Stored data
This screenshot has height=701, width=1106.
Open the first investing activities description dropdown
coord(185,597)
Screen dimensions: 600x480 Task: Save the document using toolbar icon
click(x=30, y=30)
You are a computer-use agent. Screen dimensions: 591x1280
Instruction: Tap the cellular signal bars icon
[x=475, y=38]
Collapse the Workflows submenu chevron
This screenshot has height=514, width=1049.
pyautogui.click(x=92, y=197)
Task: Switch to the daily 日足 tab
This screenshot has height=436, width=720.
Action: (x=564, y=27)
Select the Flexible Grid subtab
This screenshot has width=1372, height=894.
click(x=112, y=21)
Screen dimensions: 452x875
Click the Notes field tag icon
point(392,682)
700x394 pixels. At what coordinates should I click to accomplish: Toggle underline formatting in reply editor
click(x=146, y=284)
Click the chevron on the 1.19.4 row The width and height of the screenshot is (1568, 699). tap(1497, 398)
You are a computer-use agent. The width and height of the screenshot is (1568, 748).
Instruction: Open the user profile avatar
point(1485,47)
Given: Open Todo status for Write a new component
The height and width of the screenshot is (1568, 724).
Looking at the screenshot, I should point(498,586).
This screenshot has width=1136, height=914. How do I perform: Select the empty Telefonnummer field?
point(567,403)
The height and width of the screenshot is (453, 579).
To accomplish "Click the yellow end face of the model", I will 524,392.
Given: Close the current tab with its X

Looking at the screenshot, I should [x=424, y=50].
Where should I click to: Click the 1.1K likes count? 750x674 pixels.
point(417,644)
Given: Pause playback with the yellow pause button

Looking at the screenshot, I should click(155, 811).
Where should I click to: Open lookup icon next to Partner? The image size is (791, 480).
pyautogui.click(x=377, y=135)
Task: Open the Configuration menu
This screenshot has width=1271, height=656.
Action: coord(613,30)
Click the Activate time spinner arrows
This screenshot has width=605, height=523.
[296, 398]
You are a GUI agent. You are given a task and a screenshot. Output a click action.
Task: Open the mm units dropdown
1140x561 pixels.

> Work instruction: Retype the records above exactly, from their first line through the line that contains "You are a computer-use agent. Screen", and stop there.

> Reply to the task:
This screenshot has height=701, width=1106.
Open the first investing activities description dropdown
coord(185,597)
Screen dimensions: 600x480 Task: Save the document using toolbar icon
click(x=30, y=30)
You are a computer-use agent. Screen dimensions: 591x1280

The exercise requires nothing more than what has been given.